Spain passes new European animal protection law 30 years later

EARLIER THIS WEEK SPAIN ratified an EU animal protection treaty more than 30 years after it was issued by the Council of Europe. The new accord, the European Convention for the Protection of Pet Animals, was introduced by the EU on 13th November 1987.

It sought to implement additional measures of protection for any animal which might usually be considered a domestic pet and introduced new rights and responsibilities for animals and their owners.

Ratification of the European Council's convention was originally proposed in Spain in 2007, but the text didn't pass into Spanish law until Thursday.

The new legal provisions provide significant safeguards for pets in Spain, banning any unnecessary medical procedure such as the docking of tails, clipping ears, or removing teeth or claws without genuine medical grounds.
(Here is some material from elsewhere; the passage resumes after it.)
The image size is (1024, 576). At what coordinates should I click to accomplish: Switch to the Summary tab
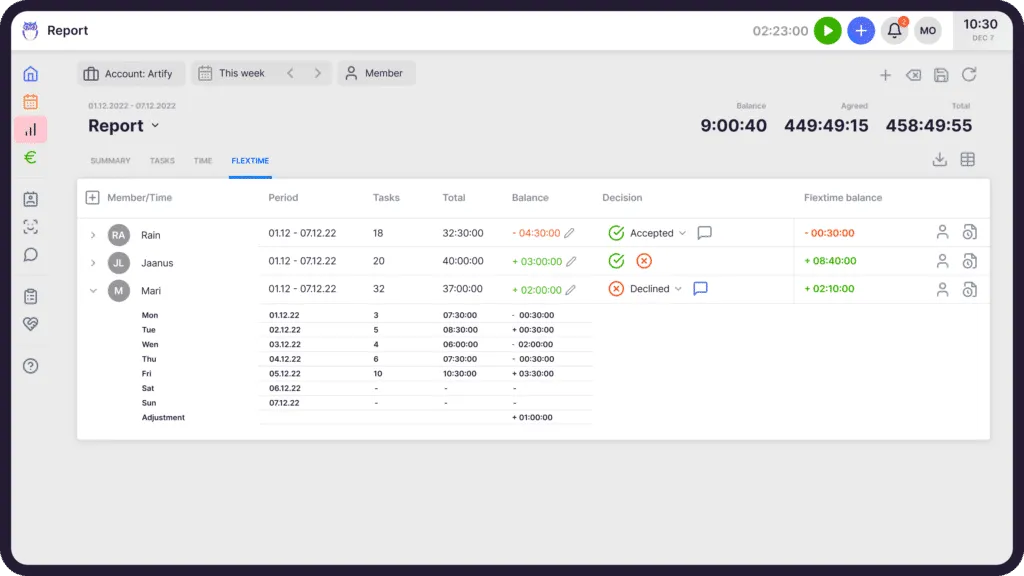(x=110, y=161)
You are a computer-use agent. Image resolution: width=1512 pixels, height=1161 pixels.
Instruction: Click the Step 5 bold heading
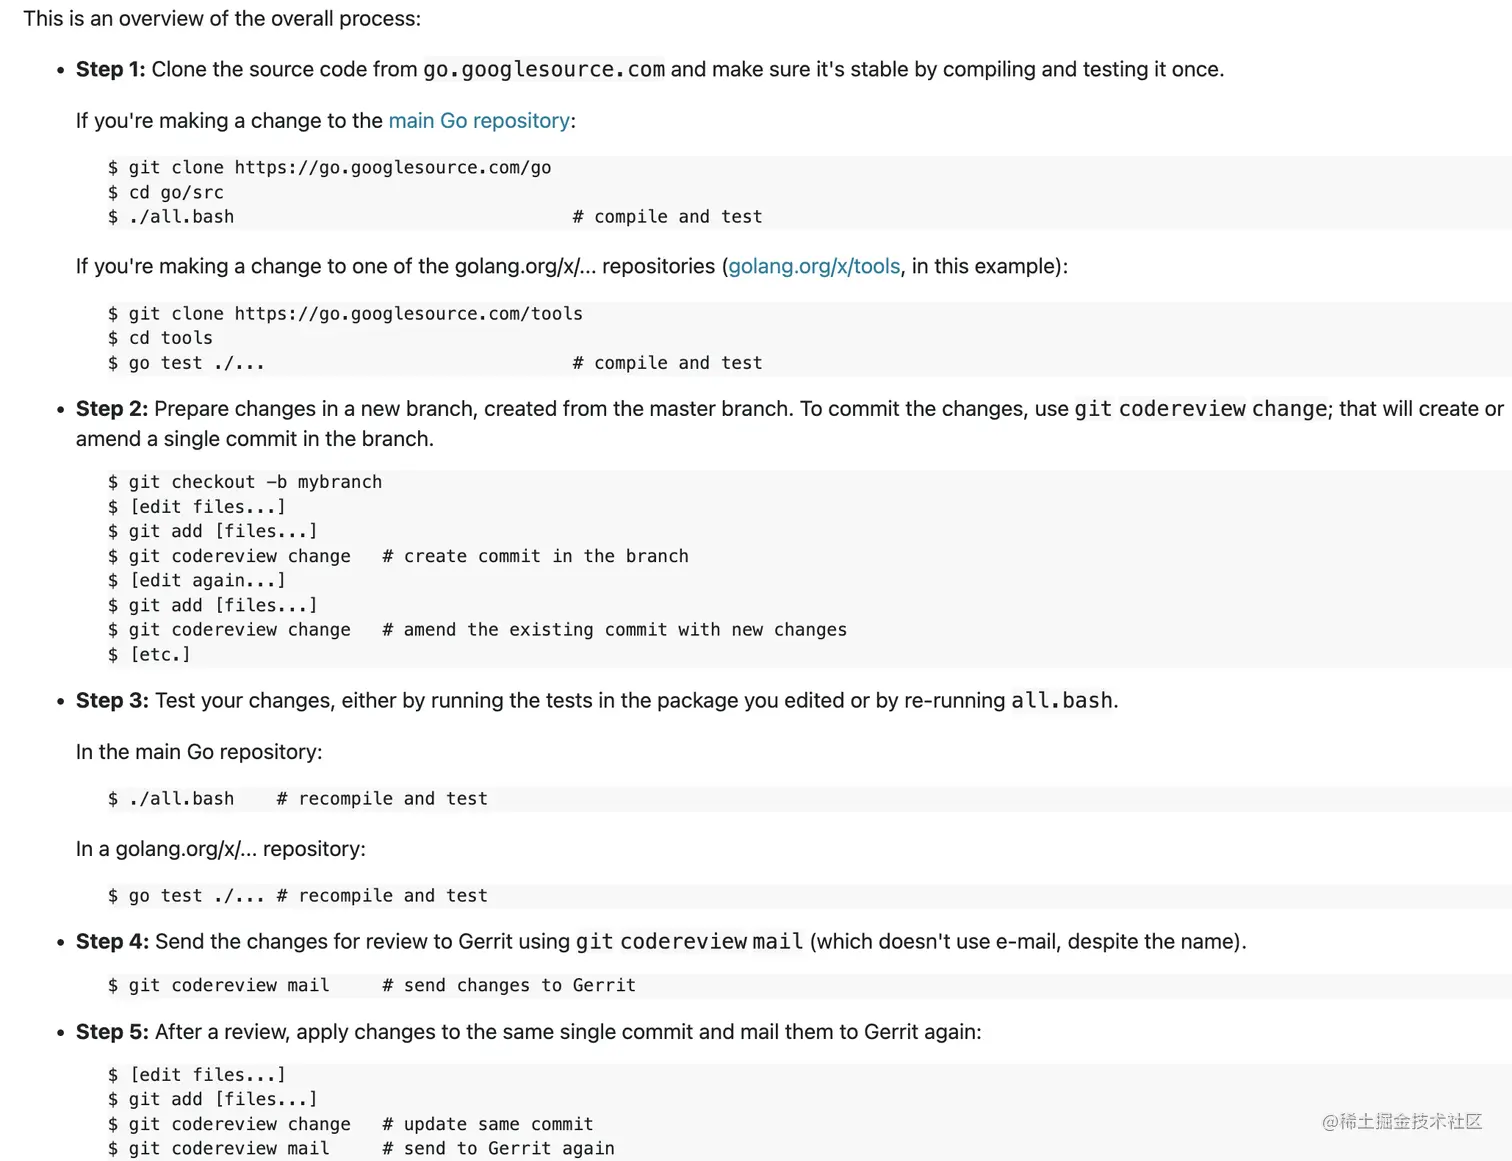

Animal laws and pets in Spain

New animal law, protection for domestic pets in Spain

Only a veterinarian can legally euthanize a pet animal, and the legislation prohibits any other person from causing the death of a pet either deliberately or through negligence, except in legally mandated circumstances.

It will also be against the law to offer pets as prizes, or to sell pet animals to children under the age of 16, and creates new offences for causing a pet unnecessary pain or purposely abandoning an animal.

The new animal law applies to all cats and dogs across the Iberian peninsula, including stray and homeless pets. Autonomous communities nationwide have been checking local legislation to ensure that it complies with the new law.

In Torrevieja, the local town hall has set up Proyecto CES Torrevieja, a new initiative to manage and care for the colonies of stray cats around the city.

Established last year and staffed by a team of 140 volunteer animal carers, the organisation provides food, water, and safe areas for the cats to live, and carries out a program of sterilisation to control the numbers of feral felines.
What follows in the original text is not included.